■ **Source excerpt**

----

As with Royal Trux, the other band to emerge after the breakup of Pussy Galore, the Blues Explosion's earliest recordings are virtually incomprehensible. The bass-less mix is awash in distorted guitars, precious little backbeat, and howled vocals. In its favor is the music's exciting, improvisatory feel; also true is that it's frequently incoherent and careless, and doesn't hold up well to repeated listenings. It was with the Blues Explosion's 1992 self-titled release and the almost immediate follow-up Crypt Style that the band began to write coherent songs: Spencer adopted an affected blues vocal style, and the band riffed wildly and crashed around him in a bluesy manner.
The Blues Explosion's "breakthrough" came (as it did for Royal Trux) when they began to fold elements of '70s rock and funk into their fractured punk-blues fusion. With the release of Extra Width in 1993, Spencer and company got some air time on MTV's alt-rock show 120 Minutes with the video for the song "Afro." There was a new emphasis on tight songs, funky backbeats, and loads of catchy riffs and hooks. As for Spencer, he was now singing like a crazed Elvis impersonator, but, in turn, lost some of the condescending attitude. Live, the band was (and remains) quite a show, generating the kind of sweat and excitement that became anathema to many punk and post-punk bands.
Orange, which was even more accessible than Extra Width (and featured a guest spot from Beck), netted the band even more fans upon its release in 1994, and began to capture the vibe of their live gigs; 1996's Now I Got Worry and 1998's Acme were also successful, and the latter was an unusually ambitious attempt to take their sound in new directions, mixing in elements of hip-hop and electronica. Spencer and his bandmates also shored up their often shaky blues cred by serving as backing band for R.L. Burnside on his 1996 album A Ass Pocket of Whiskey. The band took a long hiatus thereafter, only returning four years later with 2002's Plastic Fang and 2004's Damage (the latter their first record for Sanctuary after a long tenure with Matador), a pair of relatively polished albums produced by Steve Jordan.

----

■ **The problem**
Check each statement against the Blues Explosion history and mark it yes or no, quoting the words in the text that decide it. 1. Orange included a guest appearance by Beck. 2. Extra Width came out in 1992. 3. Damage was the band's first record for Matador.

■ **Dataset section**

----

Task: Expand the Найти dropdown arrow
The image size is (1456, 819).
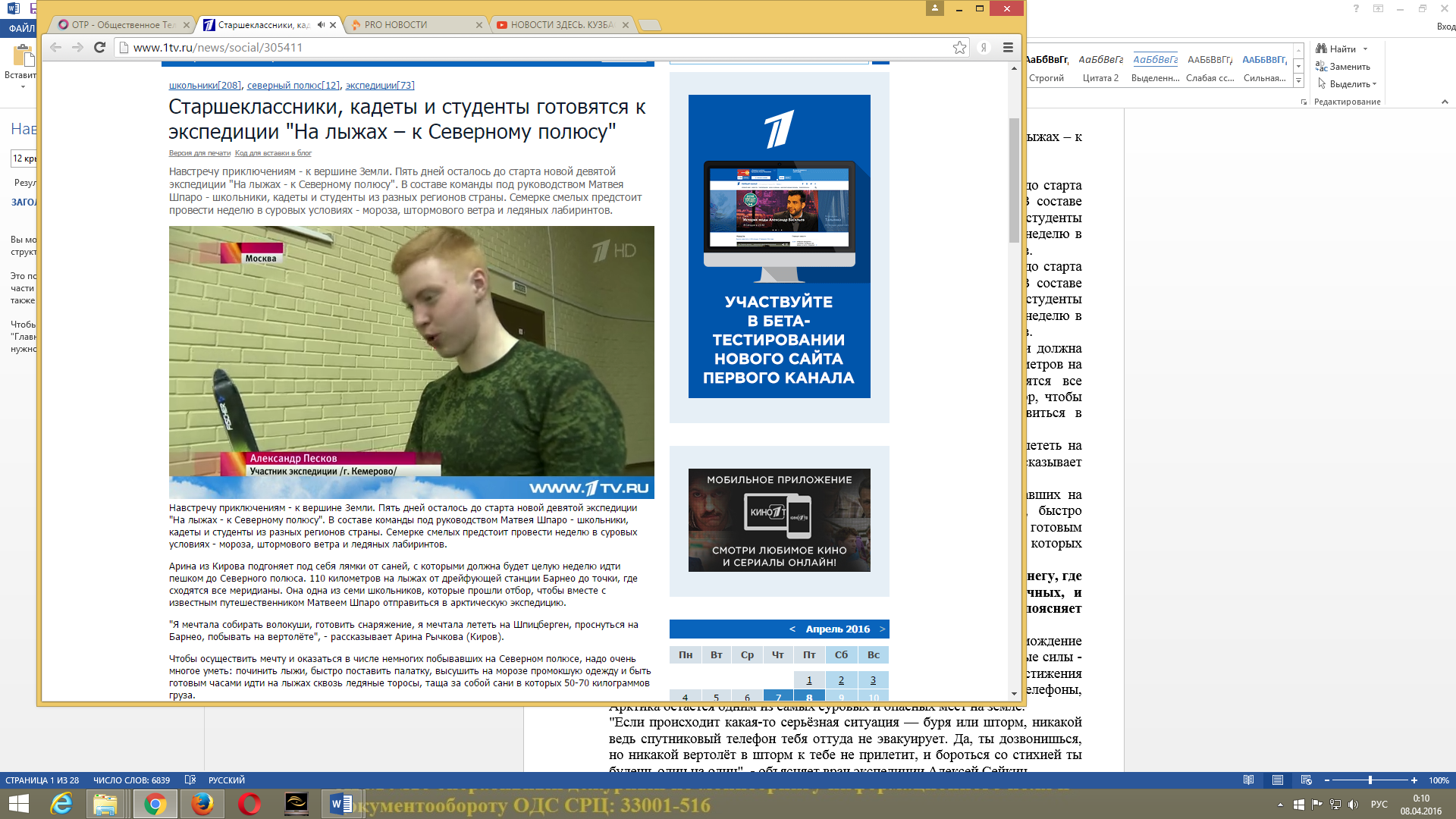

----

■ **Solution to this exercise**
1. Yes: "featured a guest spot from Beck"
2. No: "With the release of Extra Width in 1993"
3. No: "their first record for Sanctuary after a long tenure with Matador"